I have a caching problem using the PHP MagpieRSS library to parse feeds. Any help welcome.

[fr] J'ai un problème de cache utilisant la librarie PHP MagpieRSS. Toute aide bienvenue!

I’ve been stuck on a problem with MagpieRSS for weeks. This is a desperate call for help.

At the top of my sidebar, I have two lists of links which are generated by parsing RSS feeds: Delicious Linkball and Recently Playing. They don’t update.

If I delete the cache files, the script creates them all right. If I keep an eye on the cache files, I see their timestamp is updated every hour, but not the contents. I’ve uploaded the PHP code which parses the feeds.

Any suggestions welcome. I’m not far from giving up and setting cron jobs to regularly delete the cache files. Thanks in advance.

Update 13:00: The Recently Playing list updates once an hour (when the cache is “force-refreshed”), it seems — but not the Delicious Links one.

14:00: Some progress: http://del.icio.us/rss/steph/ doesn’t seem to update unless I clear the cache on my machine. (Huh?) http://ws.audioscrobbler.com/rdf/history/Steph-Tara, on the other hand, is — but why does the cache update only once an hour, and not each time the feed is modified?

15:00: crschmidt just pointed out that the last-modified date on my del.icio.us RSS feed was horribly wrong. Might be something that was done at the time when my caching problems were causing me to nastily abuse the poor del.icio.us server. I’ve sent a mail to Joshua to see if indeed this could be the problem.

15:50: Still thanks to the excellent crschmidt, I’ve finally understood how this caching is supposed to work. (Yes, I know, we’re starting to have lots of edits on this post.) There is a setting which determines how old the cache must be to become “stale”. As long as the cache is not stale, any requests made will use the cache directly, without pulling the feed in question. If the cache is stale, a request is sent to the server hosting the feed to check if it has changed since it was last accessed. If it has changed (i.e., if Last-Modified is more recent than the cache), it gets a fresh version of the feed. Otherwise, nothing happens (the cache age is just “reset”).

Now, for a LinkLog service like del.icio.us, setting the cache age to a couple of hours is more than enough as far as I’m concerned. However, for a list of recently played songs, every few minutes should be better. MagpieRSS seems to allow this to be set on a per-call basis by defining MAGPIE_CACHE_AGE, but it doesn’t seem to be working for me. Another variable is set on a per-installation basis: var $MAX_AGE = 1800; — but changing that won’t really help, as I want different values for Recently Playing and Delicious Links. Suggestions on this secondary problem welcome too!

16:40: After exchanging a few e-mails with Joshua, it seems that there was indeed a problem with the Last-Modified date on my feed.

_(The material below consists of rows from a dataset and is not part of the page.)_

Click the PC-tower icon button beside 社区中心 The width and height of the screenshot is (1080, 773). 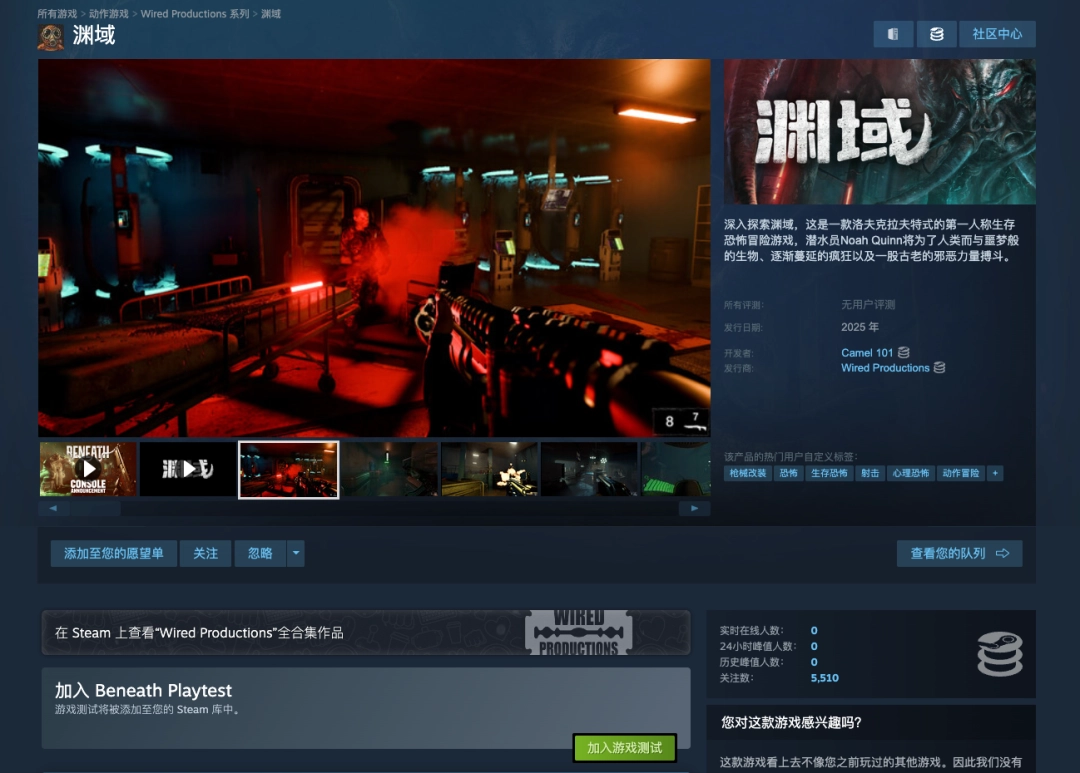coord(893,34)
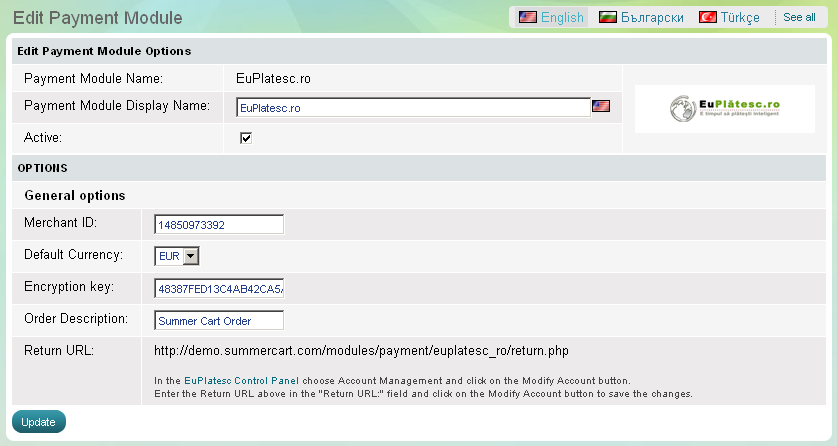Click the Encryption key input field
Screen dimensions: 837x446
point(219,288)
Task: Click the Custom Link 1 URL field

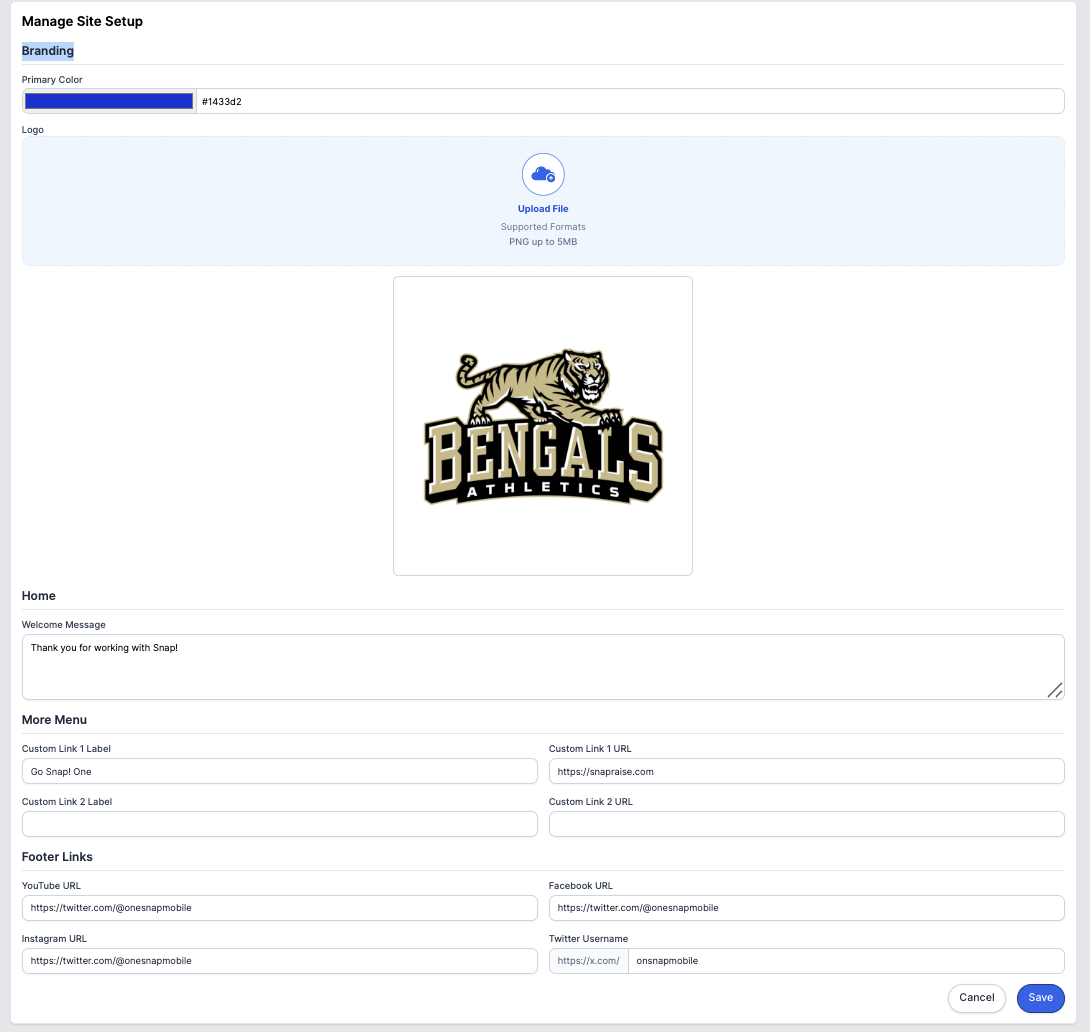Action: (x=806, y=771)
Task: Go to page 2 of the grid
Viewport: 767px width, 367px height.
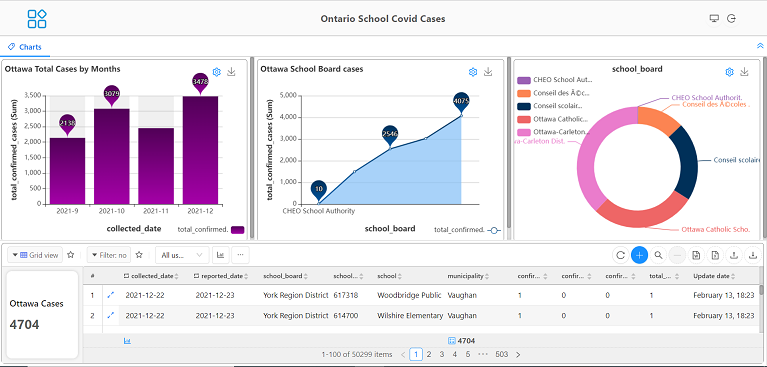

Not quite sure how it came about (somebody requesting the feed when I hadn’t posted in some time?), but it should be fixed now. I’ve cleared my cache files to see if my 30-minute “stale time” is working or not.

17:30: (See how I’m updating every 50 minutes? Freaky.) So, the not-so-nice things about PHP constants is that they are constant and (?) local to the function in which they are defined. (Not sure I go that bit right, but.) Important thing here is to note that MAGPIE_CACHE_AGE can’t be used to set different “stale cache” ages for different feeds. The stale cache age needs to be set at the bottom of rss_fetch.inc (the only place I hadn’t touched) — so my cache is now refreshing every half-hour. (Which is a bit too often for del.icio.us, and not often enough for Audioscrobblers.) oqp says he can write a wrapper to get around this limitation — I’m waiting impatiently for him to do it!